Damaskus, LiputanIslam.com –  Pasukan pemerintah Suriah dan kelompok-kelompok bersenjata sekutunya, Sabtu pagi waktu setempat (14/1/2017), memulai operasi militer besar-besaran untuk membebaskan kota kuno Palmyra (Tadmur) dari pendudukan kelompok teroris ISIS.

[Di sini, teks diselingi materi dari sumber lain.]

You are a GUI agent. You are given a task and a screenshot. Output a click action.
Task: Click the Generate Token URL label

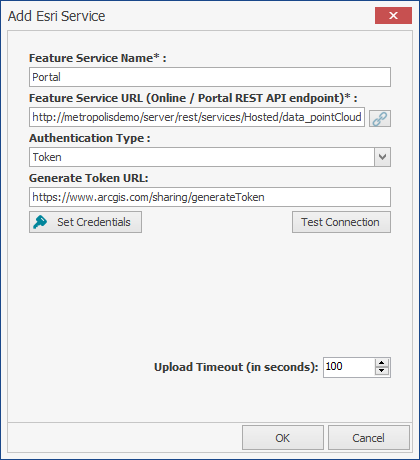point(88,178)
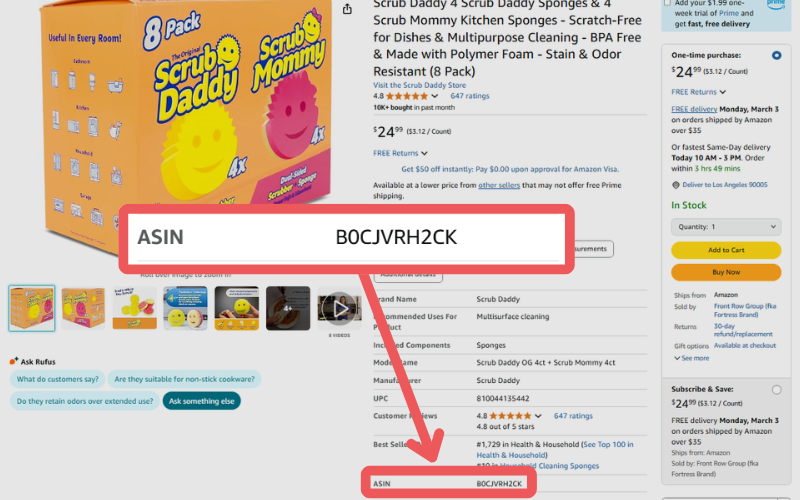800x500 pixels.
Task: Open the Quantity dropdown
Action: tap(726, 227)
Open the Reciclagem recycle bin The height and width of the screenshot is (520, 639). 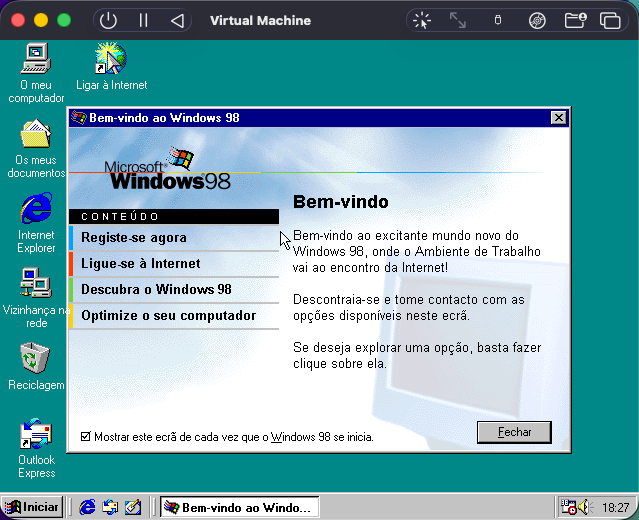pyautogui.click(x=36, y=359)
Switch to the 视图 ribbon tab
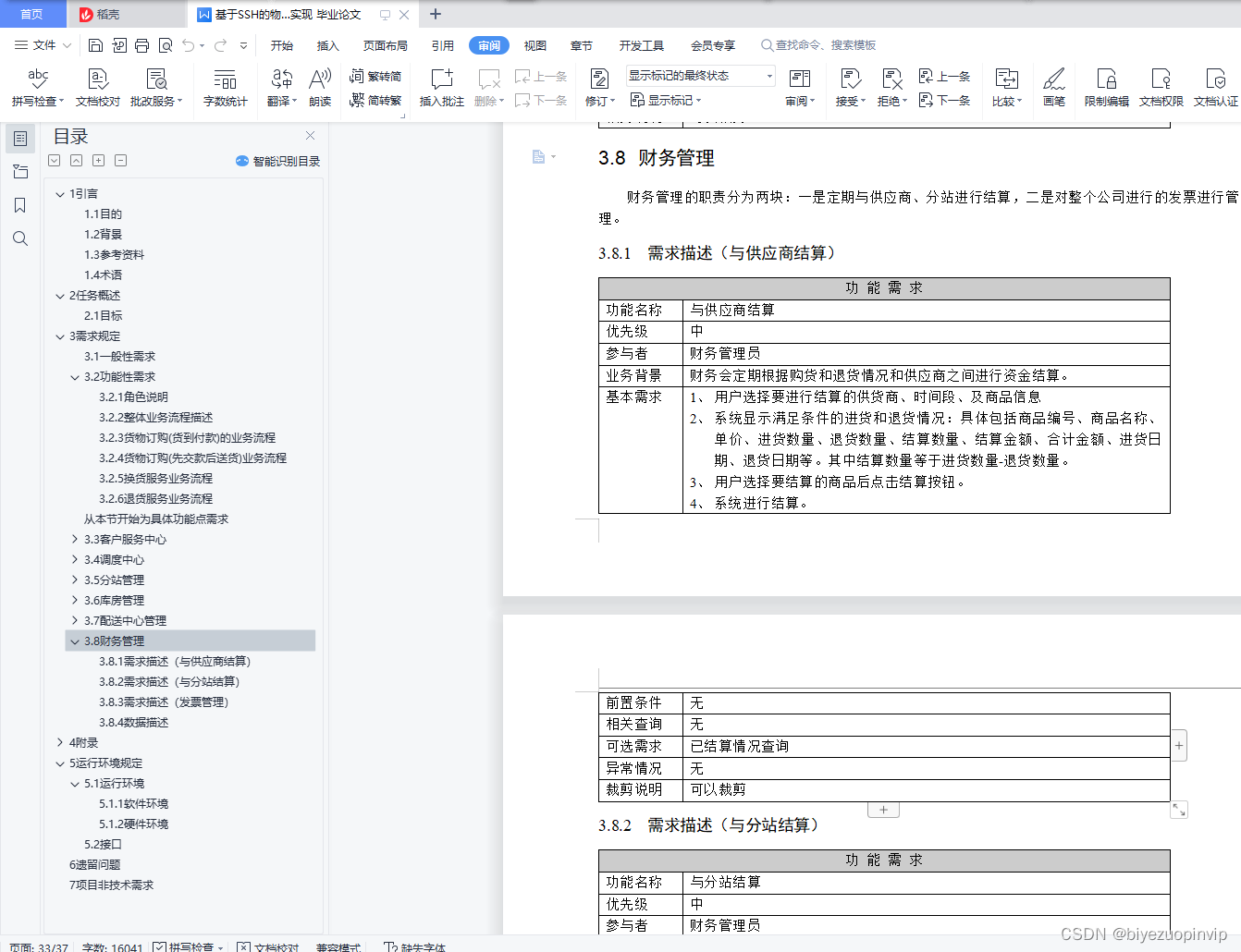The image size is (1241, 952). (534, 44)
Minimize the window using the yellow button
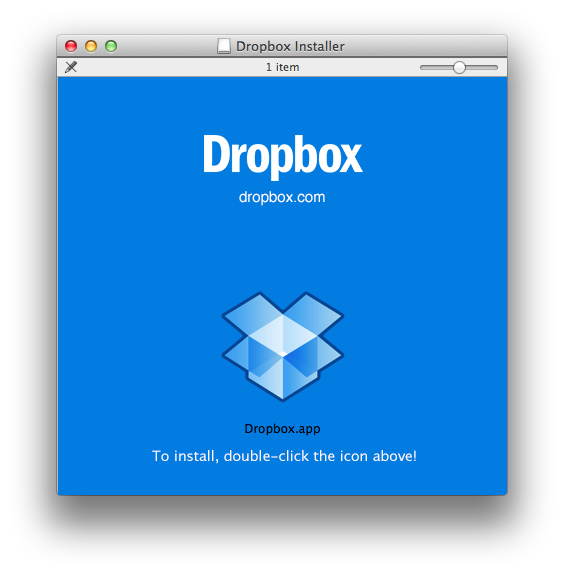Viewport: 564px width, 574px height. [x=91, y=46]
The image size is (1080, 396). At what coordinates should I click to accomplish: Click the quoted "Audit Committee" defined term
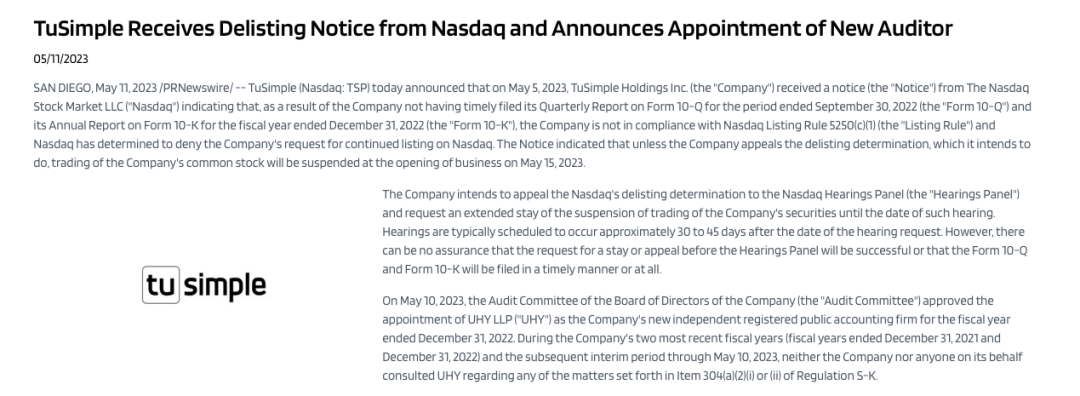868,301
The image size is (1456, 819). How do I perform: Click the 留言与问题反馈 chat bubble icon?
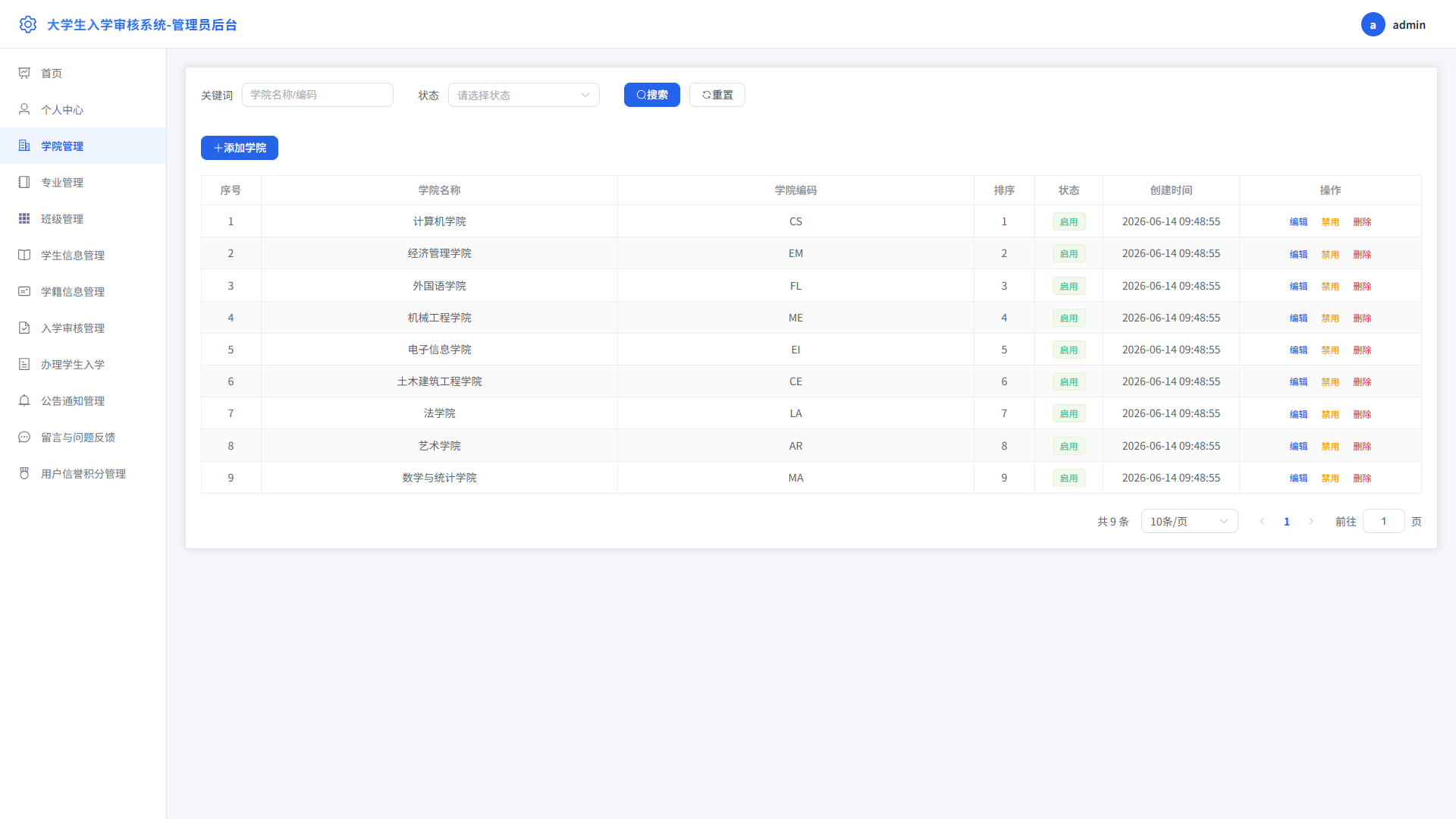24,437
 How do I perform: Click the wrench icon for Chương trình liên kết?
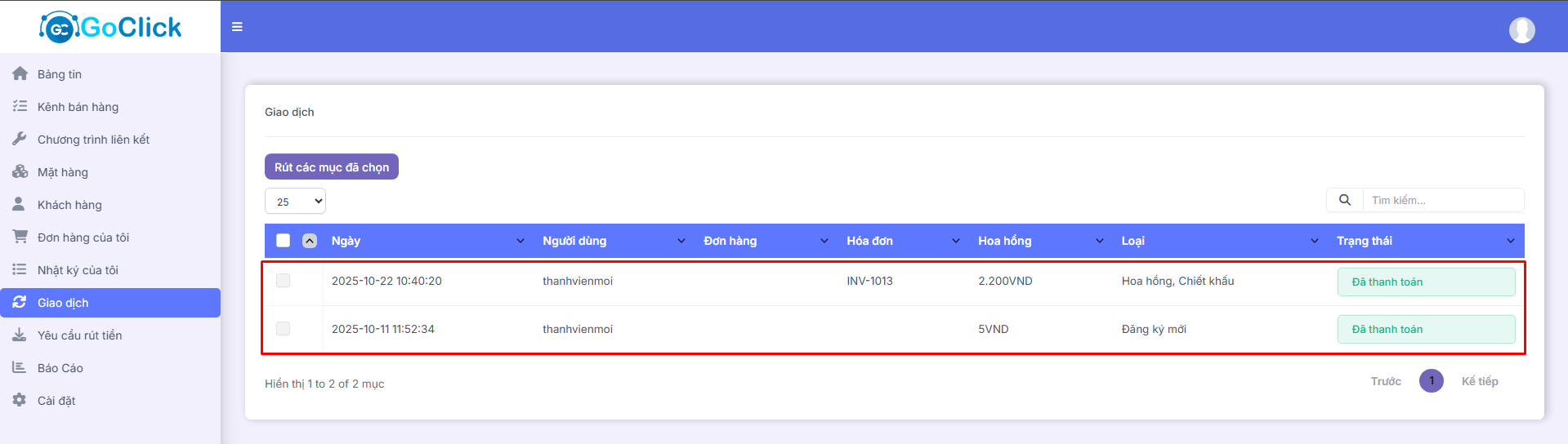click(20, 140)
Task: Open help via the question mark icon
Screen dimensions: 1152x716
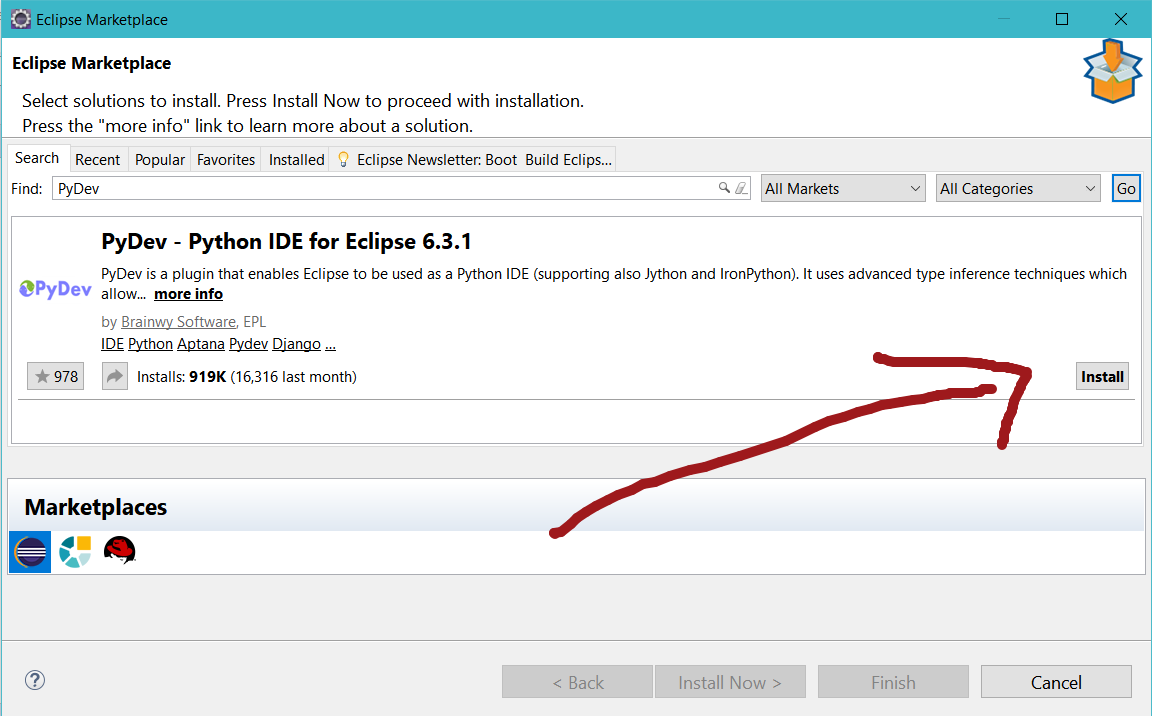Action: coord(35,681)
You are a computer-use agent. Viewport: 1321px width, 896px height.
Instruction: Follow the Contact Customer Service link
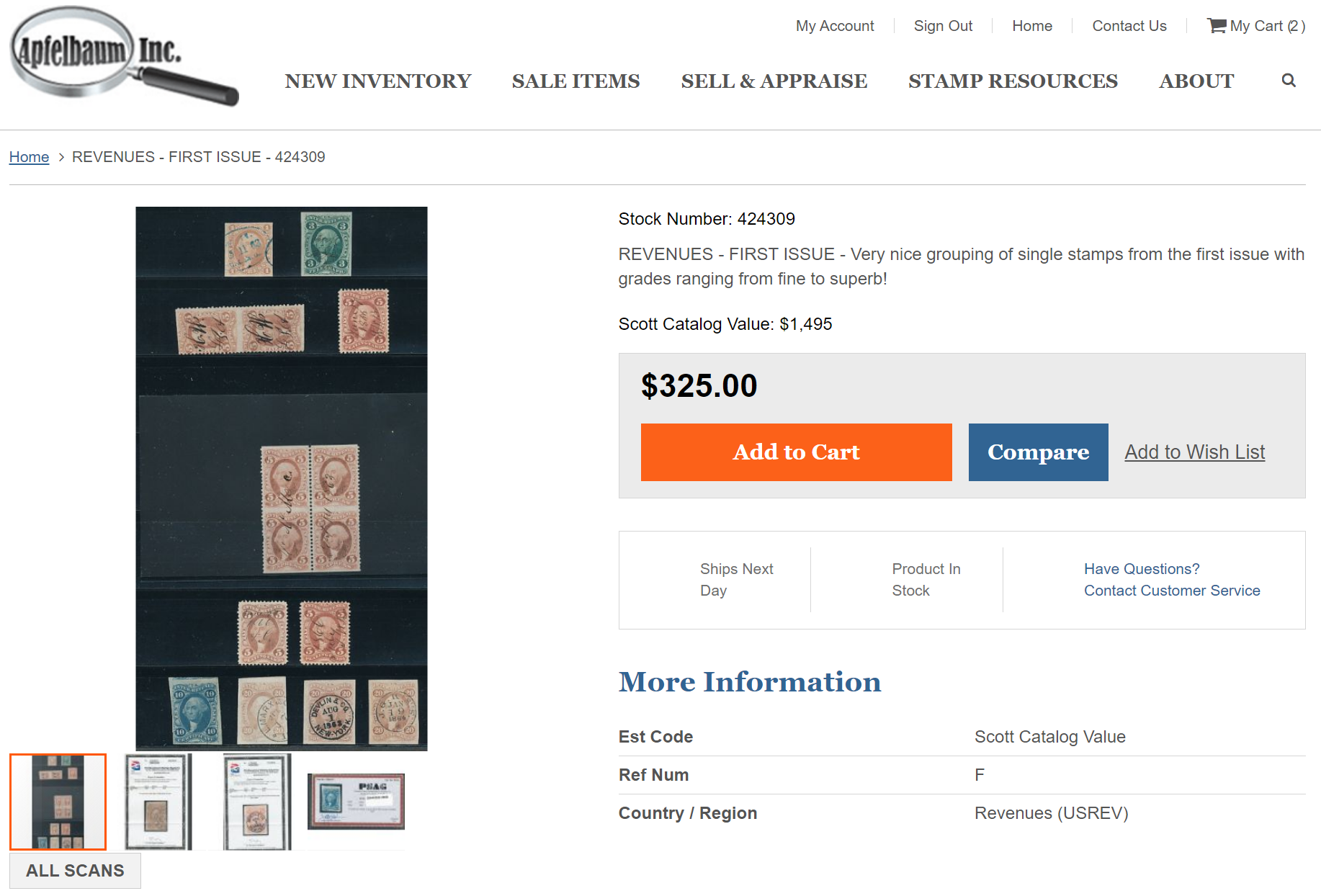coord(1171,591)
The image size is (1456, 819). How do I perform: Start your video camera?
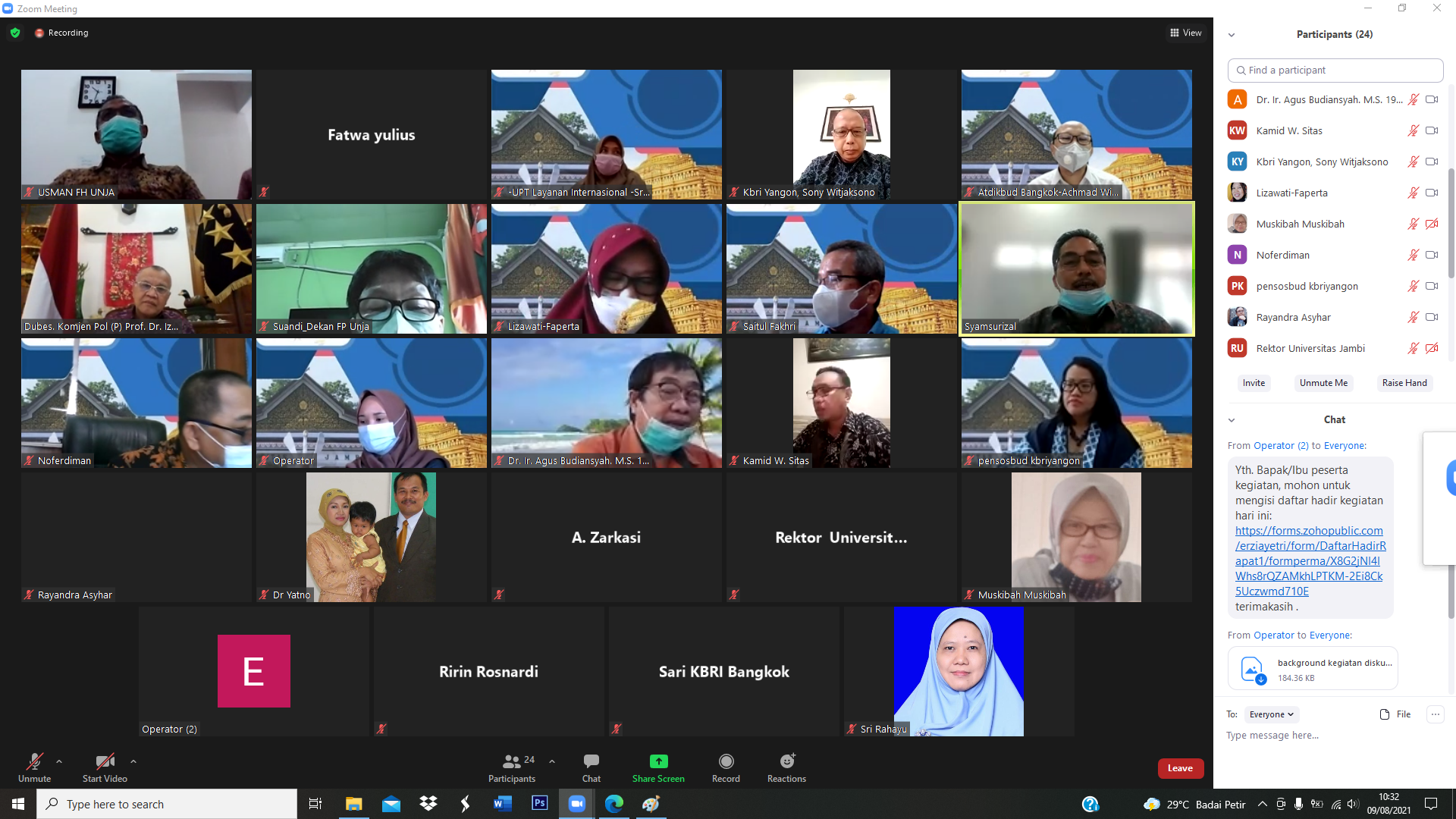tap(105, 762)
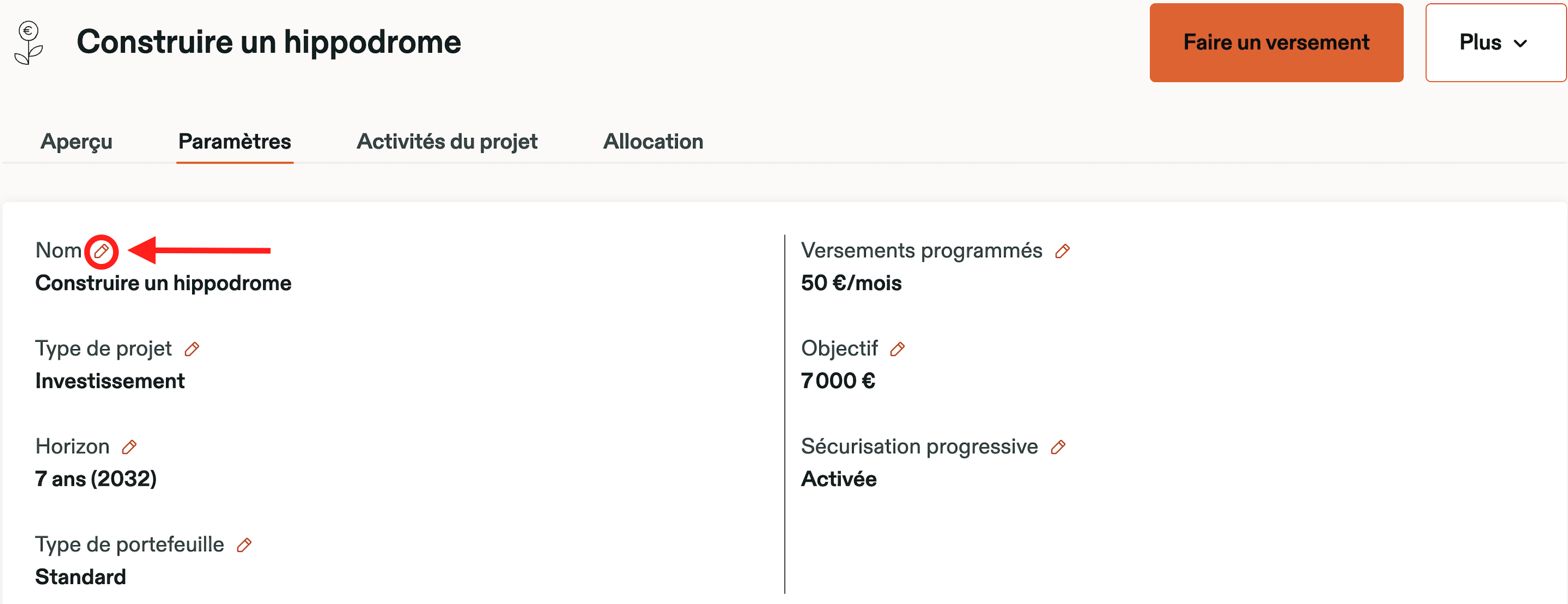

“Operasi ini melibatkan lebih 10,000 pejuang yang sebagian besar berasal dari kelompok-kelompok Pertahanan Nasional, Elang Sahara, dan kelompok-kelompok Kolonel Suhail Hossein, dengan tujuan membebaskan sumur-sumur gas dan minyak di Jazal, al-Shair, dan Mihr pada tahap pertamanya, dan membebaskan kota Tadmur pada tahap terakhirnya,” ungkap sumber pasukan pemerintah kepada DPA.

Dia menjelaskan bahwa hanya dalam beberapa jam pertama sejak dimulainya operasi ini pasukan Suriah telah bergerak maju sejauh 3 km di poros timur laut pangkalan udara  T-4, namun pasukan ini juga menderita korban jiwa dan peralatan akibat perlawanan ISIS.

Sementara itu, ISIS mundur dari beberapa kawasan di sekitar Deir ez-Zor yang mereka duduki sejak beberapa jam sebelumnya.  Mereka mundur setelah digempur oleh pasukan Suriah hingga menyebabkan sejumlah teroris tewas, dan beberapa lainnya luka dan kabur. Selain itu, satu unit tank dan tiga mobil yang digunakan ISIS hancur.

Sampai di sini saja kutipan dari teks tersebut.